Lealtad became interested in pursuing a career in medicine. She trained as a laboratory technician and worked in a laboratory in New Jersey for three years. With the financial support of a French doctor, Phoebe Du Bois, Lealtad enrolled in medicine at Cornell University. Concerned about the racial prejudice she faced there, she left to study medicine in France on Du Bois' recommendation, spending the first year learning French.

Lealtad ultimately spent six years in Europe, working and studying in Lyon, Paris, and Berlin. She gaining her medical qualification from the University of Paris in 1933, with a thesis on chronic multifocal Langerhans cell histiocytosis, which was called Hand-Schüller disease at the time. She specialized in pediatrics.

==Medical career==

Lealtad returned to the US, and interned at Provident Hospital in Chicago. There, she began a lifelong friendship with another intern, Helen Octavia Dickens. She also wrote about the conditions for displaced Polish and Jewish children in Europe for the Pittsburgh Courier and Philadelphia Tribune.

She went on to open a private practice in Harlem, serving low-income families with low fees, as well as working in public health services. As the end of World War II approached, she accepted a commission in the US Public Health Service Corps in April 1945, and was posted to Germany to care for children in displaced persons camps.

In 1946, she was transferred to China to provide aid in a cholera epidemic and to victims of the civil war. In a report, which was in part published, she wrote of nightmarish conditions for children in hospital there and criticized politicized use of public funds there. Lealtad was discharged from the Corps in September 1947, with the rank of Surgeon Reserve—the equivalent of a major in the US Army.

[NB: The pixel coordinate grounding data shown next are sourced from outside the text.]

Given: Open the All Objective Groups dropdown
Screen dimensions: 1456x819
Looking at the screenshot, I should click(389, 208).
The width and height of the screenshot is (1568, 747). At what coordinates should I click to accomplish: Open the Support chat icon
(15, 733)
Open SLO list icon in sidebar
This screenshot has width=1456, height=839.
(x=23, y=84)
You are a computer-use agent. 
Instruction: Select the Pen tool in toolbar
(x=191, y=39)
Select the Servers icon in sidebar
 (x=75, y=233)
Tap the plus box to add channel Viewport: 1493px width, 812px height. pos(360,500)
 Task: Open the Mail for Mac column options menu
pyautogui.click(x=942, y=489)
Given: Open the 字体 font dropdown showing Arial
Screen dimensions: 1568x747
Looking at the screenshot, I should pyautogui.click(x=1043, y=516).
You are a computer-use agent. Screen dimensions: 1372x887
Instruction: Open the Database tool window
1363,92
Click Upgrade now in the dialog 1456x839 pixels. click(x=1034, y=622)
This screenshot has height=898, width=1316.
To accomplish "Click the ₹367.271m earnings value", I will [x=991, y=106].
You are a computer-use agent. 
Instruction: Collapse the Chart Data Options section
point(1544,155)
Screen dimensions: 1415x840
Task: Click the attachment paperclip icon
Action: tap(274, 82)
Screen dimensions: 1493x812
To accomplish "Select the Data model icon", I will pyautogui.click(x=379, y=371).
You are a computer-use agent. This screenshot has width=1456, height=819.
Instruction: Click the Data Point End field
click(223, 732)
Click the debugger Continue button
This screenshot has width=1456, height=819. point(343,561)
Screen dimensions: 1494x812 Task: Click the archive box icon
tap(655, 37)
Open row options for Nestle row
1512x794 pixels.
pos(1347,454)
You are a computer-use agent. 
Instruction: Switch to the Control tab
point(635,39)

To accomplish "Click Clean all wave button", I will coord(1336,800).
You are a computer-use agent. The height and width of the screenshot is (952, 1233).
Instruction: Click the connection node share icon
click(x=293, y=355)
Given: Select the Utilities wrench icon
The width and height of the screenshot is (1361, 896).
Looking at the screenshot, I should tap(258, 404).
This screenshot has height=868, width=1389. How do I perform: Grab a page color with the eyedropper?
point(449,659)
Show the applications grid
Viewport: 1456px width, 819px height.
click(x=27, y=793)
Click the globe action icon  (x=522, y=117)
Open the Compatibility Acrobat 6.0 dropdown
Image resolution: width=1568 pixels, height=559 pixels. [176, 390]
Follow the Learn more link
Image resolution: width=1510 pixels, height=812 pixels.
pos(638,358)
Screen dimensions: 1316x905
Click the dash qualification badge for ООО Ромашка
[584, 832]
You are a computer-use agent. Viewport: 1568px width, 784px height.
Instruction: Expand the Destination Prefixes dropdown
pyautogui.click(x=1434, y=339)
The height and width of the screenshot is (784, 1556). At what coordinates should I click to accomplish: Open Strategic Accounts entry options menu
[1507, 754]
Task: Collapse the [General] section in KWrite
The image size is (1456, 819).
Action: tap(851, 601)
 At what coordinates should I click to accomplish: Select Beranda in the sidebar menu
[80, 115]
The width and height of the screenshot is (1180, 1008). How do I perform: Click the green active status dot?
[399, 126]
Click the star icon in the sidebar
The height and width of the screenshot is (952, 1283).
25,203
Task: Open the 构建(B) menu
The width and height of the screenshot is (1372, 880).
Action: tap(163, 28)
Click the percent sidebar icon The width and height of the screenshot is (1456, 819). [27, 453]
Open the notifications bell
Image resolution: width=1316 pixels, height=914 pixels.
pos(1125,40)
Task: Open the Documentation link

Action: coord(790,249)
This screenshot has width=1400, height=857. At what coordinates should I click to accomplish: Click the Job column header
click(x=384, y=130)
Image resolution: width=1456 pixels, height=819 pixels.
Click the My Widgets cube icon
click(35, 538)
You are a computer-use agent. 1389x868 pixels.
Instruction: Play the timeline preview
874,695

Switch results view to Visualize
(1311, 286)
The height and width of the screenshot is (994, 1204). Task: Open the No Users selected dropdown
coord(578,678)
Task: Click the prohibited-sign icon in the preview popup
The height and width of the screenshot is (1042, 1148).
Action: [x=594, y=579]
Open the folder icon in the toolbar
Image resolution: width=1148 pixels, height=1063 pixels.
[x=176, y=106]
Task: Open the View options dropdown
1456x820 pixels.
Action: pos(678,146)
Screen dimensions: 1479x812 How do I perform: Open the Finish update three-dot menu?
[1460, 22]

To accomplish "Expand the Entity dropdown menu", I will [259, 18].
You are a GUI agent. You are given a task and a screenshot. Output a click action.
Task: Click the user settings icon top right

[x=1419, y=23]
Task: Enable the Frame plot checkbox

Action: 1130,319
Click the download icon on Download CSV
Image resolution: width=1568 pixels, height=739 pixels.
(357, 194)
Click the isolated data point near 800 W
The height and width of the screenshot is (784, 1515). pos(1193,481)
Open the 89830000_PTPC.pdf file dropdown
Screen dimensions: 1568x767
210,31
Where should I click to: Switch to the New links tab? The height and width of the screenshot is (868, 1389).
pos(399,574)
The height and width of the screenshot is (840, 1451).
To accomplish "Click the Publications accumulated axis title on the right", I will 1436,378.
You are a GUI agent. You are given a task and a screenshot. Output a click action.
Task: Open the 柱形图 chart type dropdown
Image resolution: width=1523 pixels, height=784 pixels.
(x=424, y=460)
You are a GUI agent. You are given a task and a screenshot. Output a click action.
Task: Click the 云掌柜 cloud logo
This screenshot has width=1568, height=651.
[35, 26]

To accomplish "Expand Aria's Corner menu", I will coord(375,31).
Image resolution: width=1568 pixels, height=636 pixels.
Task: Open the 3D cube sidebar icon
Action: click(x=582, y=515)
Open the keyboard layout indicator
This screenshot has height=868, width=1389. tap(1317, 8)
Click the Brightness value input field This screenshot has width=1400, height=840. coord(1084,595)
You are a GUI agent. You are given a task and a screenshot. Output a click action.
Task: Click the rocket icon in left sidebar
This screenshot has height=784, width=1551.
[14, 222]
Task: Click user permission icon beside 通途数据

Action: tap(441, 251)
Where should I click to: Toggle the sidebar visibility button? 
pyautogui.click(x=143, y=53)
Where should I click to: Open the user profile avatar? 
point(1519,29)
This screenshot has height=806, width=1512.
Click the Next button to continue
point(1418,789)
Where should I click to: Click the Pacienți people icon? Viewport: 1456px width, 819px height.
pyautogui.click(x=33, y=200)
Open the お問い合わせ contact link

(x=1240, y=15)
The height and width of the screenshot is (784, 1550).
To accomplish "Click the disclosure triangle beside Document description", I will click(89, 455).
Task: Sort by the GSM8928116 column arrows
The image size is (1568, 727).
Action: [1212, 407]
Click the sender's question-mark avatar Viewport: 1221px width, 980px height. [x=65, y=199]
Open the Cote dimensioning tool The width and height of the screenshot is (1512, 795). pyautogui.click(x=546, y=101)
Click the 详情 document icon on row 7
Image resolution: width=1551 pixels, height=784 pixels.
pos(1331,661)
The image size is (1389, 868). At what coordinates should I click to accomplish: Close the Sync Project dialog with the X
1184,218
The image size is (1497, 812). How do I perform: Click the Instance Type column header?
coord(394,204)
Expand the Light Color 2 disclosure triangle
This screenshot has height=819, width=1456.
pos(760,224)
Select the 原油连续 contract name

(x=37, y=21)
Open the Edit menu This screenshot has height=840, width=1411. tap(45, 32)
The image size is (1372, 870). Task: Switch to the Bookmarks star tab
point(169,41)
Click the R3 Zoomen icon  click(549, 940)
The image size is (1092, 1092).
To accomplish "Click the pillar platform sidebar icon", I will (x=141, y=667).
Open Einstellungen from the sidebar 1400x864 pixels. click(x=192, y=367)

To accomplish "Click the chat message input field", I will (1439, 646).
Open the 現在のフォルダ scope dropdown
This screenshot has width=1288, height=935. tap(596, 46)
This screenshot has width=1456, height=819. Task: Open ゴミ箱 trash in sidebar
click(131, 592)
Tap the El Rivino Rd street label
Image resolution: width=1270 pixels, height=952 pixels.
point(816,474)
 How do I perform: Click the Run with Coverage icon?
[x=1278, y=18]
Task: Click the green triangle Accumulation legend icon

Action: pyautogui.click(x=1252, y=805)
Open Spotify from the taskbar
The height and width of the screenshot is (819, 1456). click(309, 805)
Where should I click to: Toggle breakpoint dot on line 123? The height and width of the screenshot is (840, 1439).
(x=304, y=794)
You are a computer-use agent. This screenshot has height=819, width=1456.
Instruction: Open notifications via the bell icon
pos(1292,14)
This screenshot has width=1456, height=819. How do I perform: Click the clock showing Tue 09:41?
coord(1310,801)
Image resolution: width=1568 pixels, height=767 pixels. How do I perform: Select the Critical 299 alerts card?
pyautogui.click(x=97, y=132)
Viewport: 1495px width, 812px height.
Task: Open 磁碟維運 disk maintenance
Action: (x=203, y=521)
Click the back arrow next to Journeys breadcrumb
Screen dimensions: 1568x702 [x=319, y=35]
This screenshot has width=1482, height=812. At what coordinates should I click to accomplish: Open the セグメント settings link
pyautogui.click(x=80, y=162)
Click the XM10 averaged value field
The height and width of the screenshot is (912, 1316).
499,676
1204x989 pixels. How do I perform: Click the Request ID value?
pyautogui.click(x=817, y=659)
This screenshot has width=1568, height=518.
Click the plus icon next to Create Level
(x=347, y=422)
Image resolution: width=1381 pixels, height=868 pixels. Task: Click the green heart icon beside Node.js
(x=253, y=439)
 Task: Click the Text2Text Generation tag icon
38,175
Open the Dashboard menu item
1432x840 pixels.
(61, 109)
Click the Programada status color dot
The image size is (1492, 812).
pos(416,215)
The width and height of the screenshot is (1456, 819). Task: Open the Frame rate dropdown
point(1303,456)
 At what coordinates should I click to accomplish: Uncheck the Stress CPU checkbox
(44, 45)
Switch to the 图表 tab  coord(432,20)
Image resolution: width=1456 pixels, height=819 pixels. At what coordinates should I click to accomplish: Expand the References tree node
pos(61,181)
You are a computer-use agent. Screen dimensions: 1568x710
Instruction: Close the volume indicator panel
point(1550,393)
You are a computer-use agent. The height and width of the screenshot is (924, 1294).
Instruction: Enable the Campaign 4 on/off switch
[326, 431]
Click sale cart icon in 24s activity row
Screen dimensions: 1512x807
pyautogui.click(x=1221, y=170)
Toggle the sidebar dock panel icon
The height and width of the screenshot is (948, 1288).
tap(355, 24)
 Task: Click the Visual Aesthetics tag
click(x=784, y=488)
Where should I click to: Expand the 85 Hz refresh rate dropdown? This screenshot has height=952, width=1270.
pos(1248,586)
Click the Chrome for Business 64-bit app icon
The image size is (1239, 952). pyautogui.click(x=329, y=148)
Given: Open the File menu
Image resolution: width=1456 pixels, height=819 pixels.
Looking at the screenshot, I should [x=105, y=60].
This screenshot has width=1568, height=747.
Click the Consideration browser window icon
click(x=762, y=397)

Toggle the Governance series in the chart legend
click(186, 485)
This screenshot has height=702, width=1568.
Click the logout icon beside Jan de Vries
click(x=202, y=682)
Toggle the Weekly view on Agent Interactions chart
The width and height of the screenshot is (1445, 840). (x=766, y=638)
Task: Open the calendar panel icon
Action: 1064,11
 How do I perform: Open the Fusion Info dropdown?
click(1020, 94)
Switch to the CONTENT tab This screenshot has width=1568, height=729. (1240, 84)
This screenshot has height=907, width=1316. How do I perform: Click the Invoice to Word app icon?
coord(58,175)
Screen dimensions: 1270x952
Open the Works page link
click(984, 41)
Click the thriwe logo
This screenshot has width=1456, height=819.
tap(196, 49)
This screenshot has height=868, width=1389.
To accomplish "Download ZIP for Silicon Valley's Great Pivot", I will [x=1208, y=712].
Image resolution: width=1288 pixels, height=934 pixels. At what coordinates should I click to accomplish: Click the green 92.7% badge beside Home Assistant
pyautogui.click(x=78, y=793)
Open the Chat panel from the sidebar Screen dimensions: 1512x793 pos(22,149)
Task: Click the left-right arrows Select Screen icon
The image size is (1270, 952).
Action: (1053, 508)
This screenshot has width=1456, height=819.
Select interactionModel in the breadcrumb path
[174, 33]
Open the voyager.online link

When she returned to the US, Lealtad joined the medical staff of Sydenham Hospital, in Harlem. The hospital had been under pressure to employ African-American clinicians since the African-American population in the area had been growing. It is believed to be the first hospital in the US with African-American medical staff, and in 1943 it formally adopted an interracial policy. By the mid-1940s, approximately half the medical staff was Black.

After her retirement in 1968, Lealtad worked at a church mission hospital in Puerto Rico, then volunteered at a free clinic in Mexico.

==Honors==

- Honor Scholarship Society, Macalester College, 1915.
- Lealtad was the first person granted two honorary degrees by Macalester College: Doctor of Science (1949), Doctor of Humane Letters (1979).
- Lealtad-Suzuki Center for Social Justice, Macalester College, named in her honor of Lealtad and Esther Torii Suzuki.
- Macalester College annual Alumni prize named in her honor: The Catharine Lealtad, Class of 1915, Service to Society Award.

== Personal life ==
When she returned to the US after her service in China, Lealtad bought a home in a Quaker-sponsored multiracial community in Connecticut. She joined the board of directors of the Committee for a Democratic Far Eastern Policy, and of the China Aid Council.

Lealtad spent her last nine years in a Veterans Administration retirement home in Queens, New York. In 1983, she created an endowment to Macalester College for scholarships for African American, Latino, and Native Americans with strong high school records, which are still awarded in her name. She died in New York aged 93, on January 30, 1989. An obituary was published in The New York Times.